=== Section Start ===

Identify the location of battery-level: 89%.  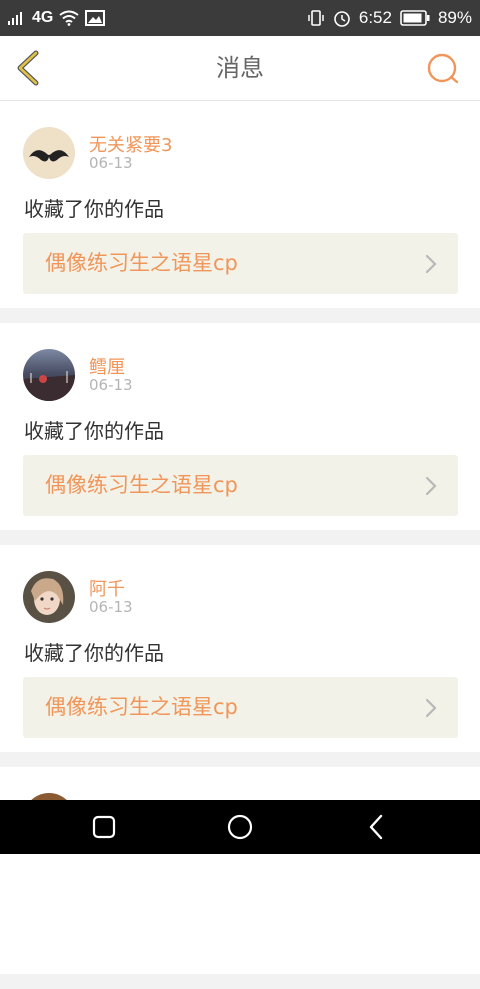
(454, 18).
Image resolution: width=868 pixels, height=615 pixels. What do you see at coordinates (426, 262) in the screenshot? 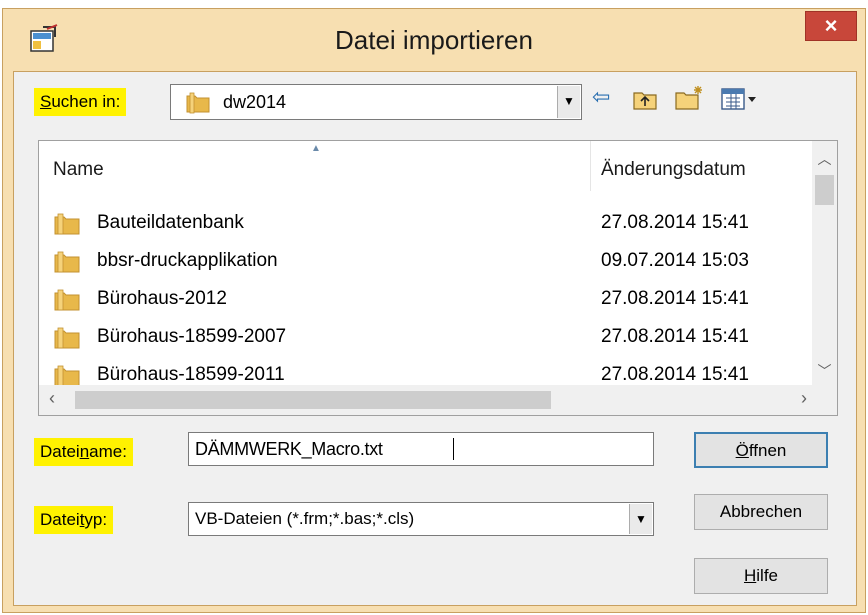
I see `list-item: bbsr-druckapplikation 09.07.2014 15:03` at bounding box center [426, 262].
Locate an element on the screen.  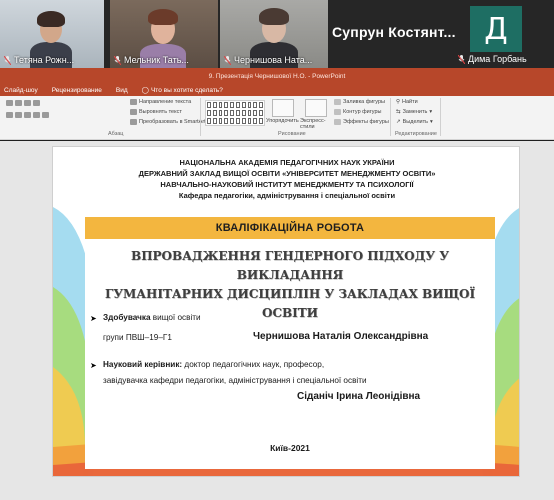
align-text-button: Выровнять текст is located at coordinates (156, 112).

=== Section End ===

| THE PROBLEM |
Convert every line of the material above into a JSON list of strings, one string per line, leaving out blank lines and the pictures.

| EXERCISE RESPONSE |
[
  "Identify the location of battery-level: 89%.  ",
  "(454, 18).",
  "Image resolution: width=868 pixels, height=615 pixels. What do you see at coordinates (426, 262) in the screenshot? ",
  "I see `list-item: bbsr-druckapplikation 09.07.2014 15:03` at bounding box center [426, 262].",
  "Locate an element on the screen.  ",
  "align-text-button: Выровнять текст is located at coordinates (156, 112)."
]